Spent a bit more time studying the thread . . .
deknow wrote:

how about a simple sequencing app that uses the microphone for input? have a "setup mode" that allows one to play a variety of drums (pots, pans, logs, nails, sticks, etc) to define each to control various sequencer tracks. once setup, these "analog" drums can be used to input the sequences...and anything available can be used as the drum controller...even beatboxing!

i wouldn't discount a code based app (like chuck) as well. remember, these computers are designed to introduce/foster computer skills and learning....having the result of one's first attempt at coding be music rather than "hello world" printed on the screen might actually be progress.
deknow

I agree these are both good ideas, although of course decent mics can be a cost problem. And ChucK instead of CSound appeals to me, at least initially to attract music programmers to the platform to build some tools. (OK, I never got very good with CSound Sad ) The mics are culture neutral and instrument neutral. I also think kids will like to record and mix -- I know mine does -- and that doesn't require a lot of local customization.
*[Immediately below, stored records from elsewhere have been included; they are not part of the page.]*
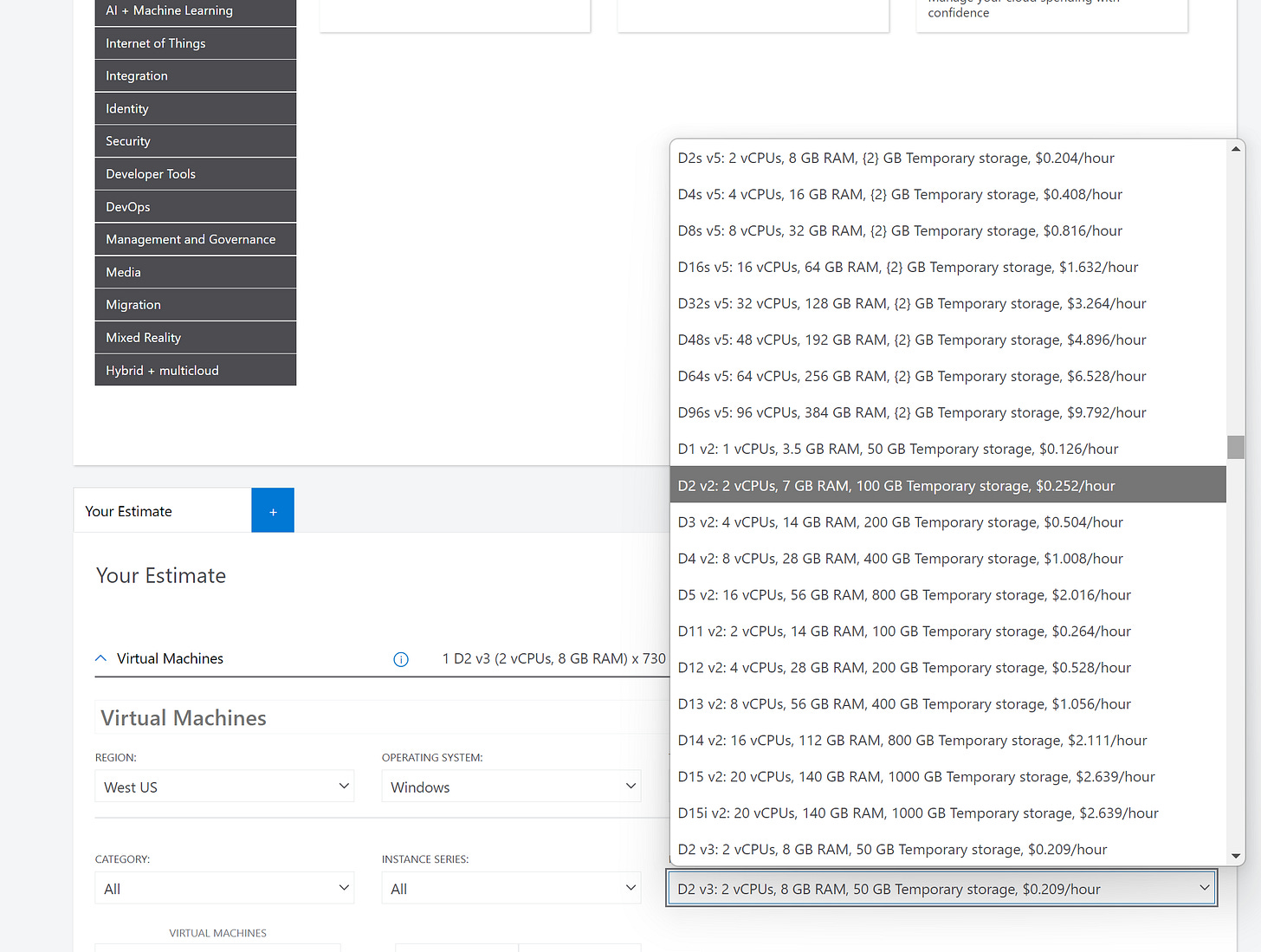Select the D15i v2 instance option
1261x952 pixels.
(918, 813)
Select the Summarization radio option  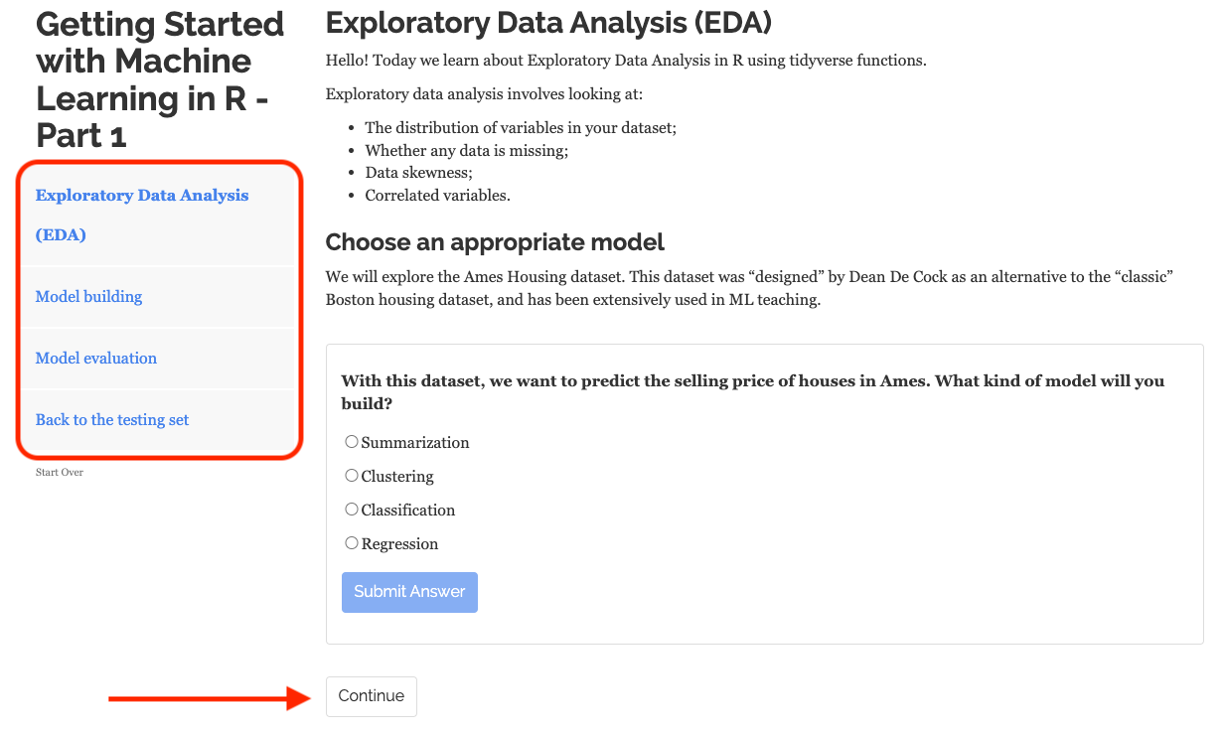(x=352, y=442)
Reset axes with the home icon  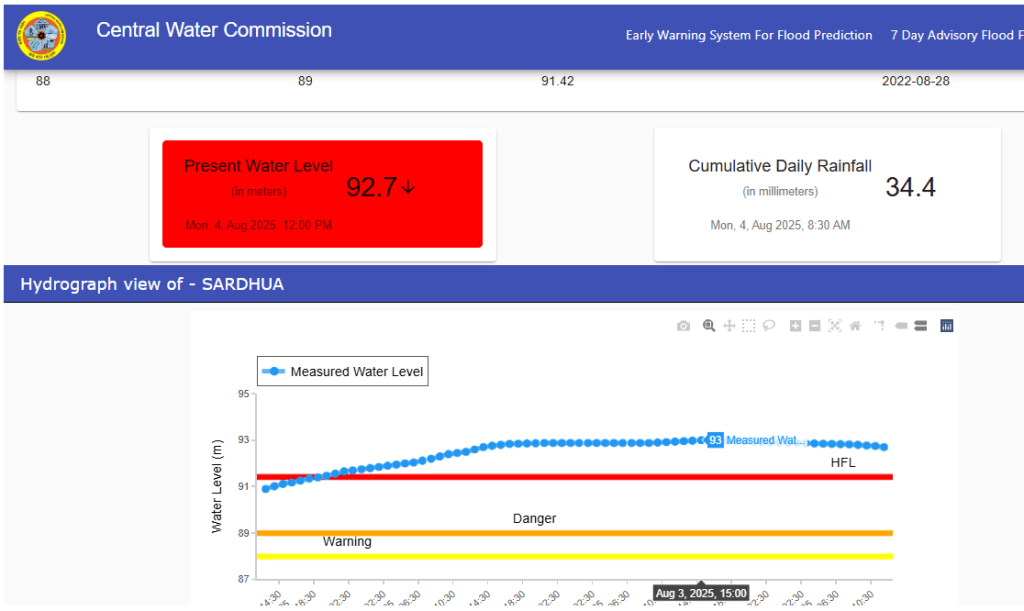click(855, 326)
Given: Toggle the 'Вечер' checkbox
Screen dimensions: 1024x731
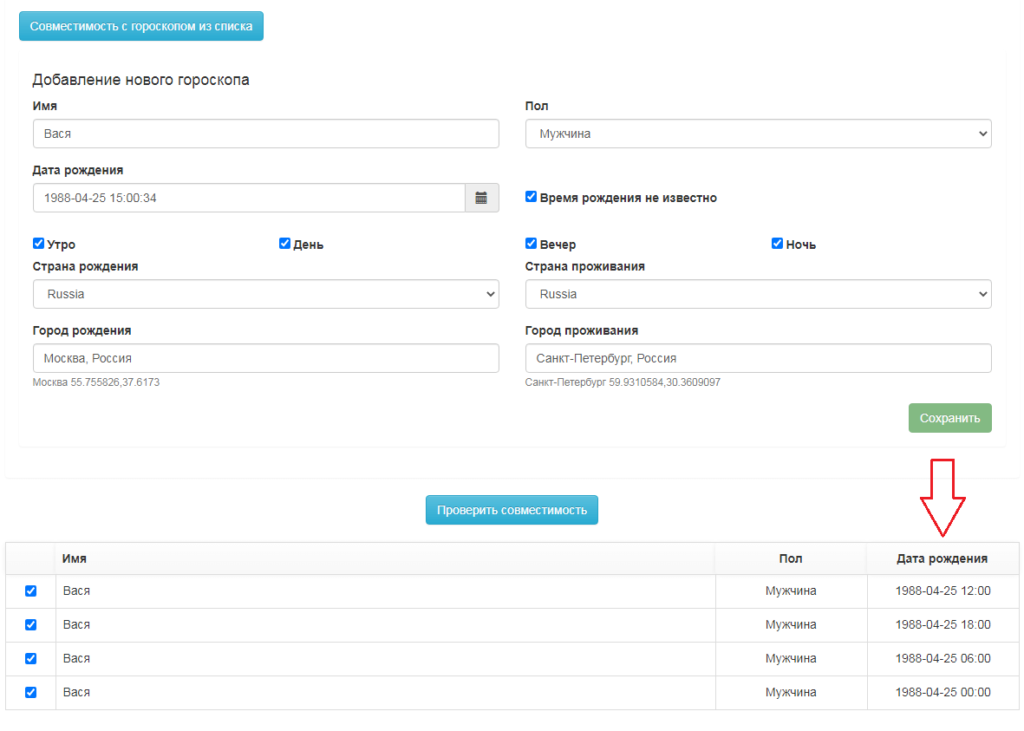Looking at the screenshot, I should tap(531, 243).
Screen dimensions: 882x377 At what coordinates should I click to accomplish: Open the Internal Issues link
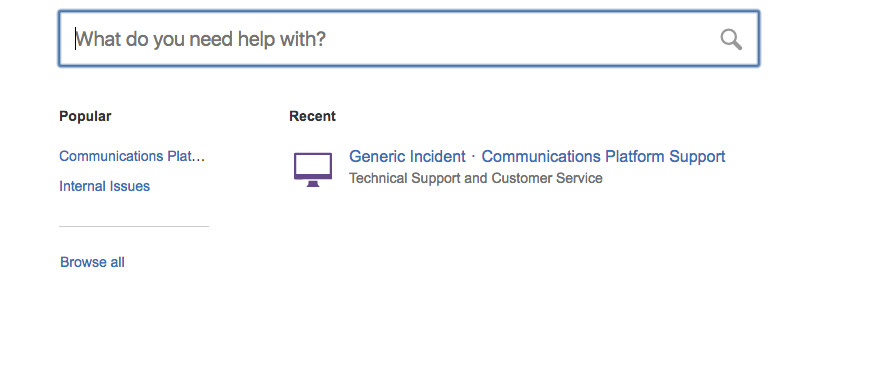pos(105,186)
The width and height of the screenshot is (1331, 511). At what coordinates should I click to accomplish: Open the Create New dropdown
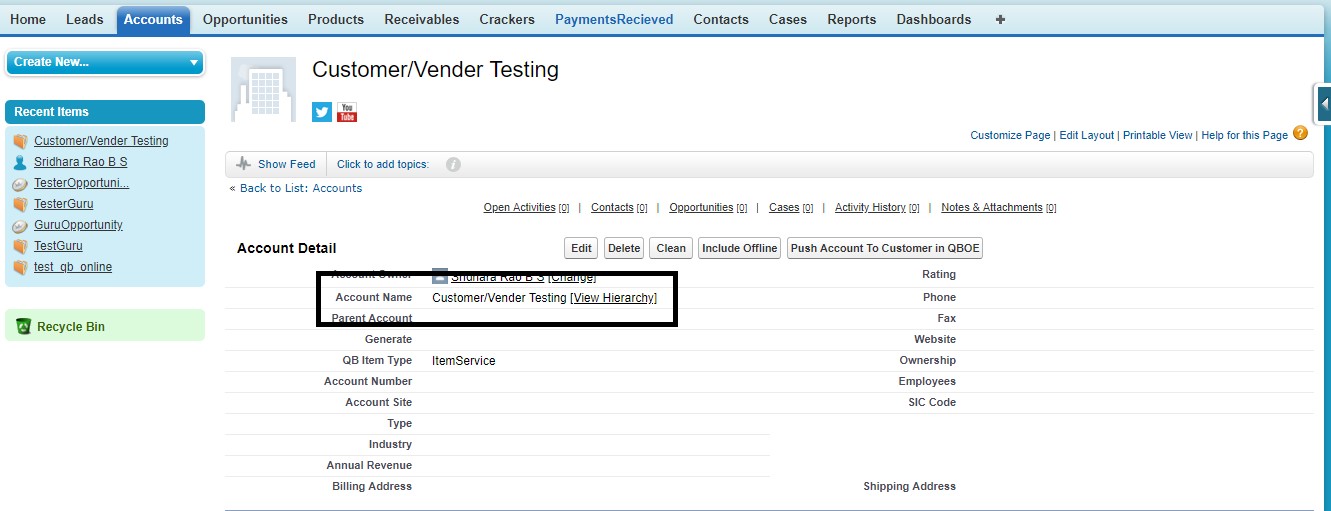click(105, 62)
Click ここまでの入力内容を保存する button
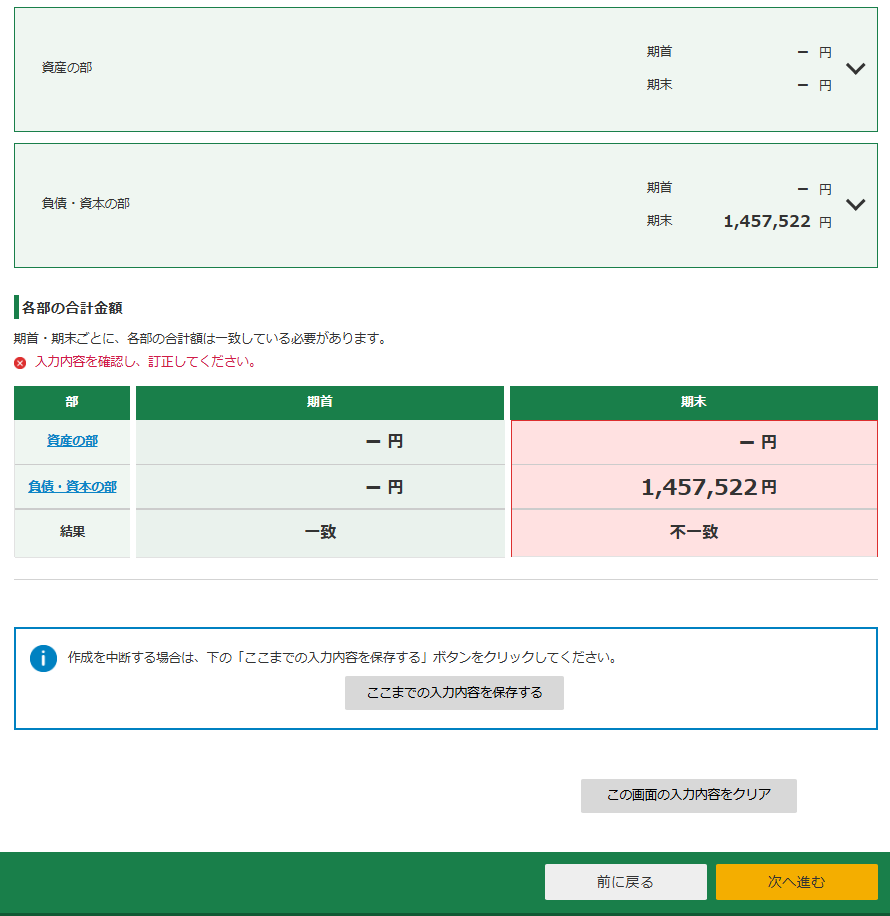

I mentioned CSound's presence on the $100 laptop to Ge at the EM07 ChucK tutorial -- he knew about at -- and asked whether he thought ChucK would be a better idea. He smiled.

My own background plan has been to try to engage a piece of this if and when I get back into teaching college. There is some non-zero probability of that, since I am job hunting this year. Ultimately I think some research of the music of locale(s) where these devices are headed is necessary.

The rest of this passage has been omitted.